DATA

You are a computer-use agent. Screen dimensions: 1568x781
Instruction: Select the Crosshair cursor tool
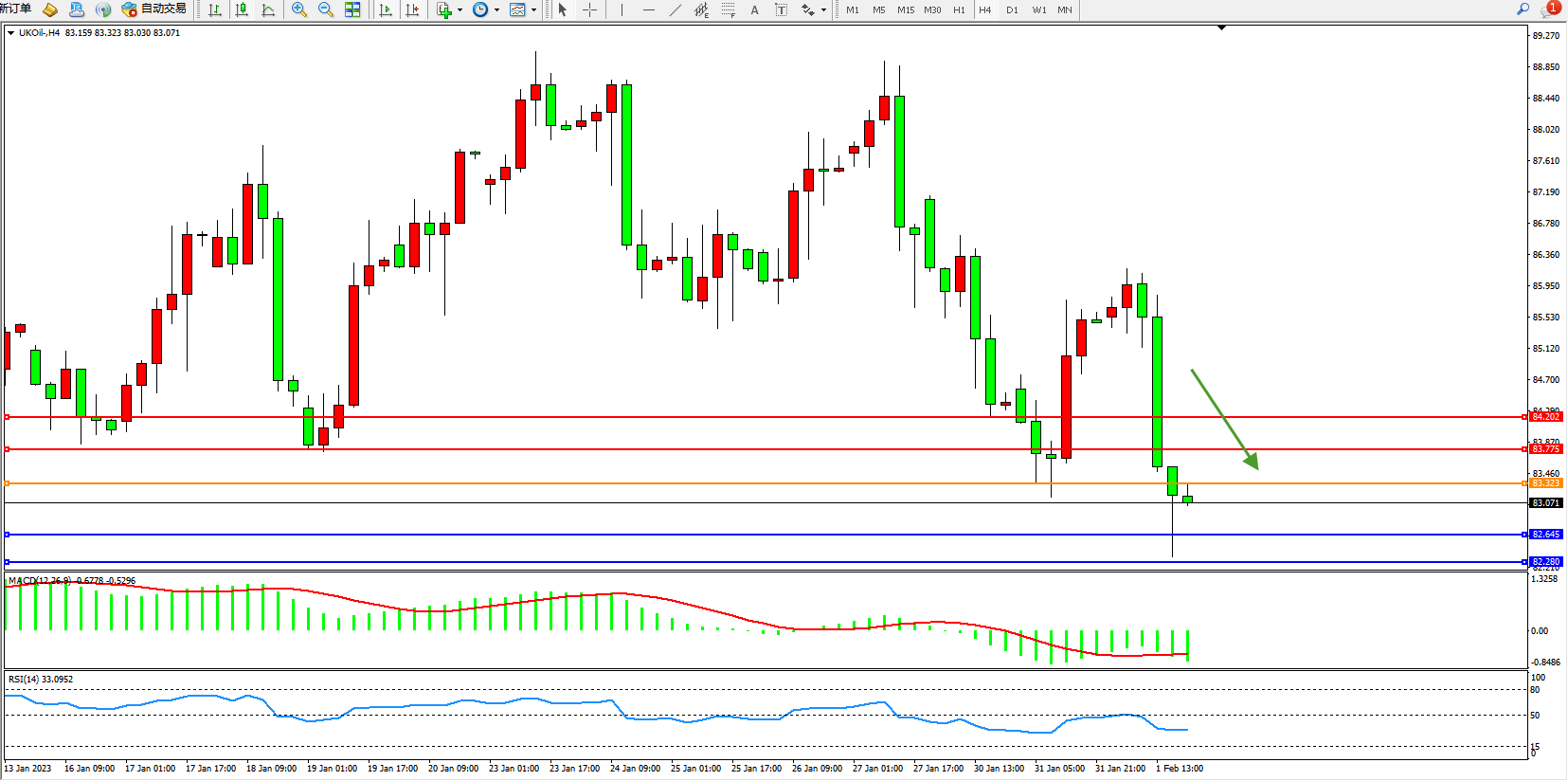589,9
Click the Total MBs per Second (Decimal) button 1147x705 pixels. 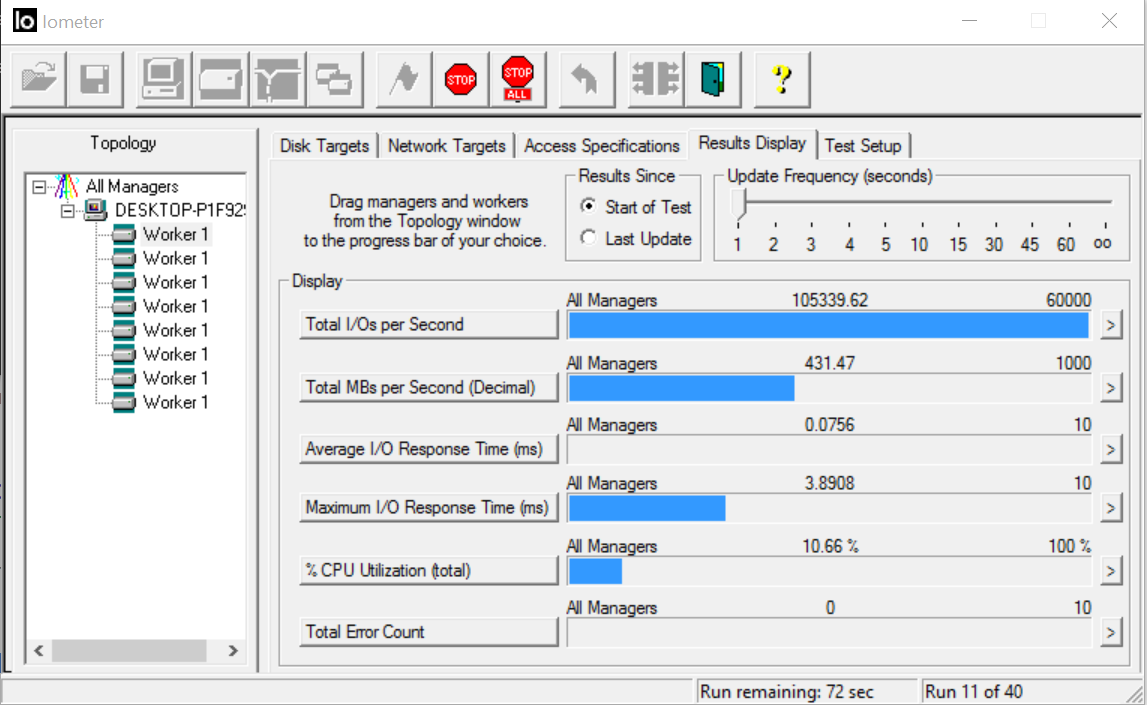point(428,388)
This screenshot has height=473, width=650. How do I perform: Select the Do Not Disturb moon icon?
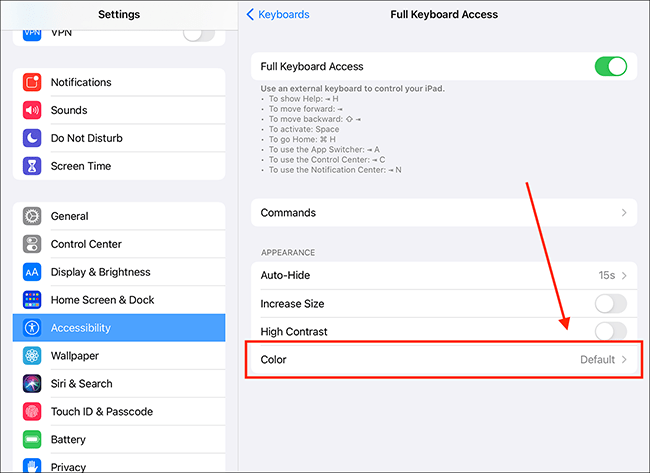[x=32, y=138]
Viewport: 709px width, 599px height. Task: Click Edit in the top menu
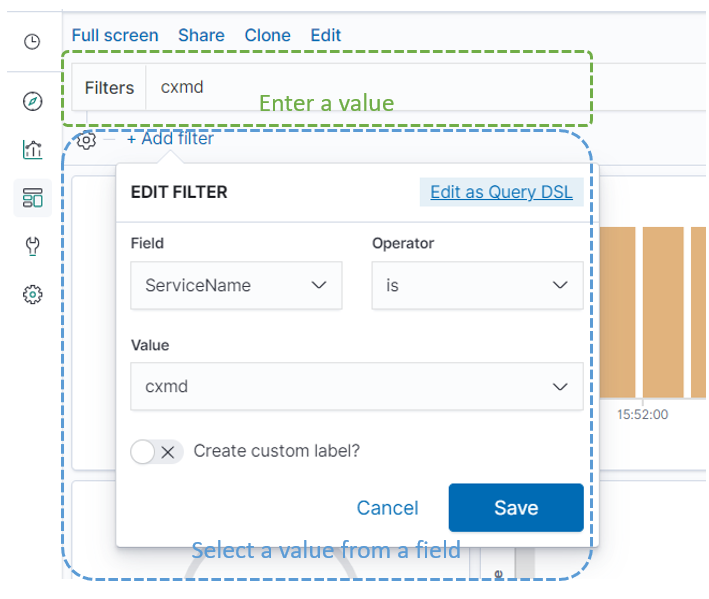326,35
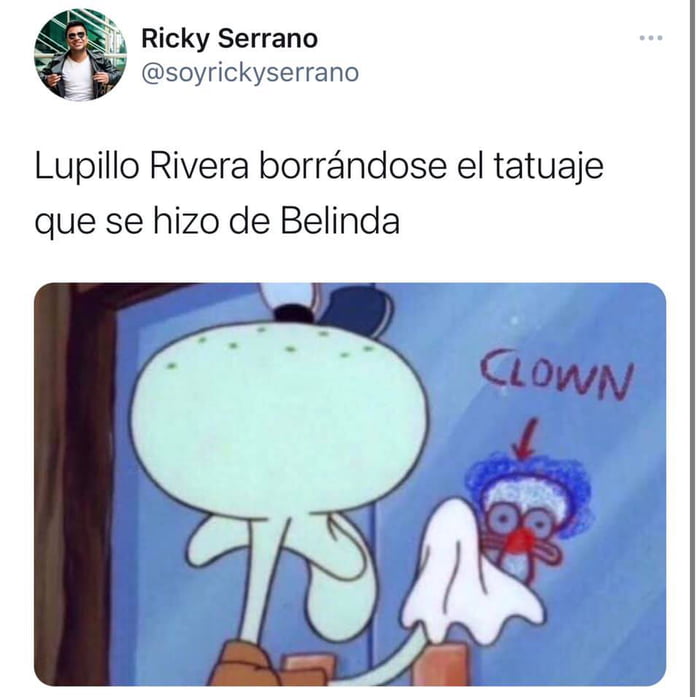
Task: Visit the @soyrickyserrano handle link
Action: pos(250,73)
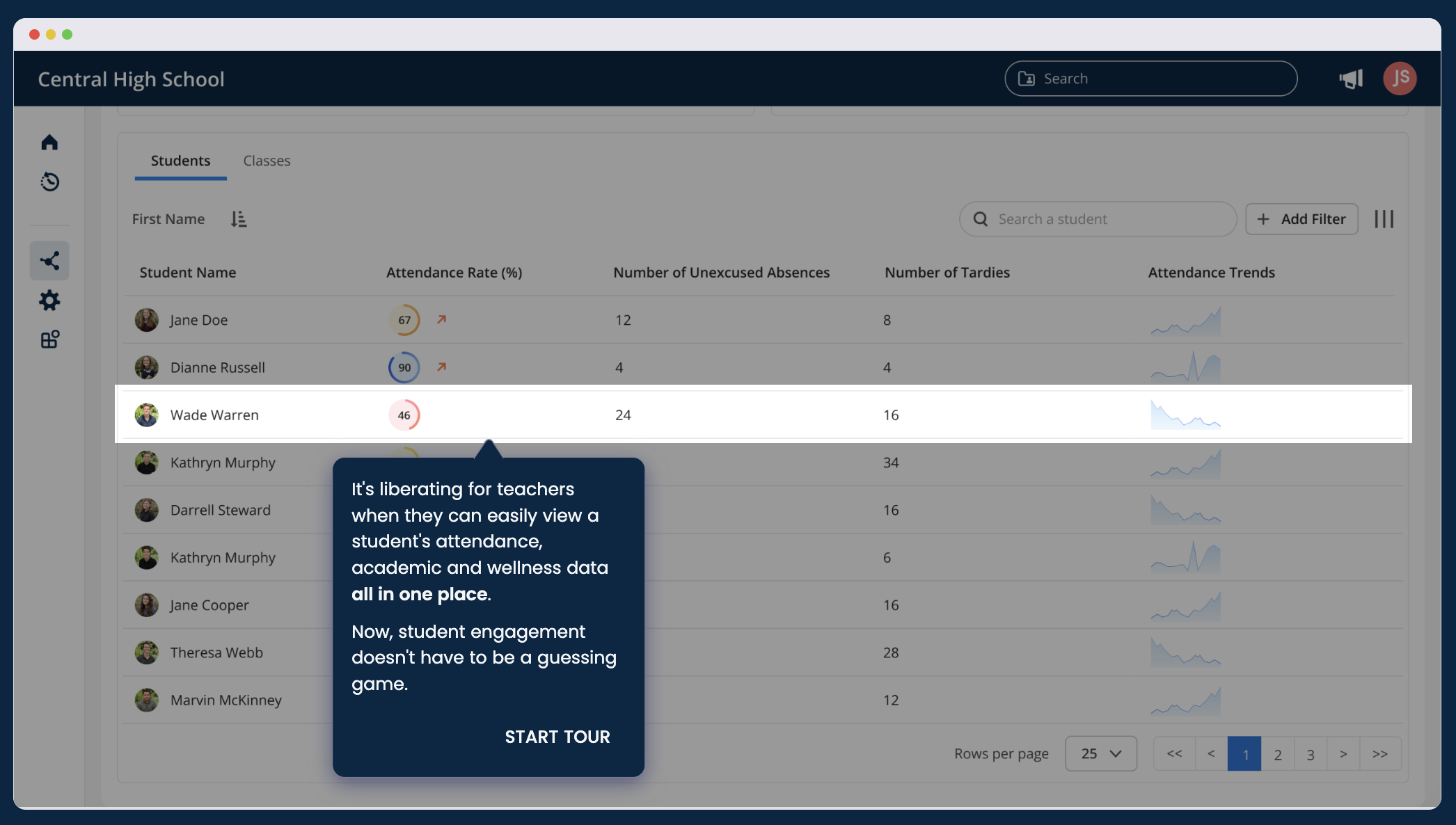Select the share/network icon in the sidebar
Screen dimensions: 1456x825
(x=49, y=261)
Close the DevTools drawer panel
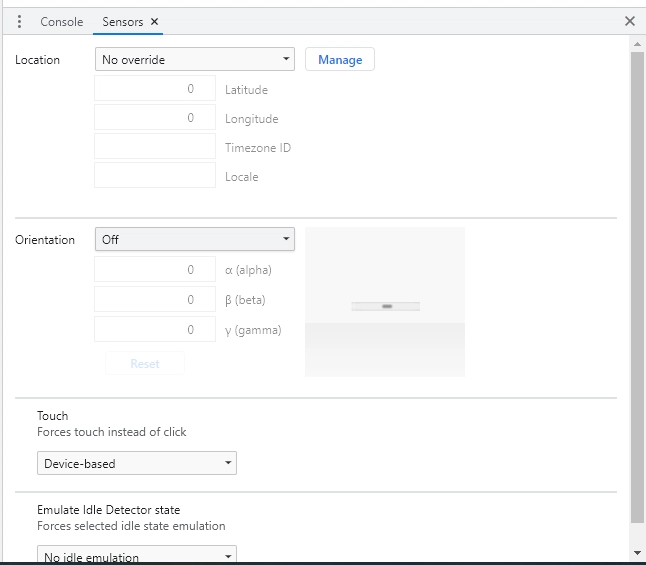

THE REQUEST
Print the lines from the one containing "Viewport: 709px width, 599px" through the end of the items, inclusive, keeping them exactly the same. Leave out the pictures.

RIGHT ANSWER
Viewport: 709px width, 599px height. Task: Click Edit in the top menu
326,35
Task: Visit the @soyrickyserrano handle link
Action: pos(250,73)
Select the share/network icon in the sidebar
Screen dimensions: 1456x825
(x=49, y=261)
Close the DevTools drawer panel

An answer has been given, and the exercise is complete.